La réforme de la gouvernance municipale continue de faire jaser les citoyens de l'arrondissement de Brompton.
À l'entrée du parc Nault, où se déroulait la Fête des neiges de Brompton dimanche, Raymond Gaudreault et Michel Lamontagne entretenaient une vive discussion à propos de la politique municipale en général.
« Nicole Bergeron et Benoit Dionne ont notre entier appui, toute notre confiance et on va les suivre. Les menaces de défusion sont très sérieuses et Nicole Bergeron va porter le dossier au conseil municipal si jamais il le faut », assurent les deux hommes.
Selon eux, peu importe la proposition qui sera adoptée le 3 mars, il faudra que celle-ci respecte les prémisses à partir desquelles la fusion a d'abord été acceptée en 2002, à commencer par celle de conserver les arrondissements.
« On s'était fait promettre qu'on conserverait nos arrondissements et on perd tout de même de plus en plus de services, même si nos taxes continuent de monter »
« C'est mieux d'être un bon voisin que d'être un mauvais colocataire », philosophe à cet égard M. Gaudreault.
Ses propos font écho à ceux de Yvon Rancourt, qui se demande où sont les autobus même si, techniquement, il fait partie de Sherbrooke.
« On n'aurait jamais dû se fusionner au départ. Tout est de plus en plus aspiré vers le centre de la Ville. Nous payons les taxes de Sherbrooke, mais est-ce qu'on fait vraiment partie de la Ville? Ils sont où les autobus pour que je puisse me déplacer en ville? » questionne ironiquement M. Rancourt après sa balade en calèche.
« On paye cher et l'état des routes, le déneigement, c'est assez moyen.

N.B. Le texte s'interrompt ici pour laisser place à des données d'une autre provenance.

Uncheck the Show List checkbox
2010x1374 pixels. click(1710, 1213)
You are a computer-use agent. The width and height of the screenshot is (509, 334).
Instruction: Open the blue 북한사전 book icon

On en a pas vraiment pour notre argent », croit Stéphane Gagné.
Interrogée à savoir si elle était en faveur d'une défusion ou non, Isabelle Senécal tient cependant à ce qu'une étude soit faite pour se positionner définitivement.
« Il faudrait voir si ce serait vraiment mieux pour ne pas qu'on défusionne et qu'on doive refusionner après. »
Parmi les centaines de visiteurs qui ont profité des nombreuses activités qu'offrait la Fête des neiges, ils étaient peu nombreux ceux qui, comme Mathieu, se disaient en faveur d'une réduction du nombre d'arrondissements et d'élus.
« Trop analyser ça ne fait que paralyser, philosophe-t-il à son tour. Il faut avancer et on doit tous contribuer pour aider l'économie de la municipalité. Une fois le changement passé, on va pouvoir aller de l'avant », indique-t-il.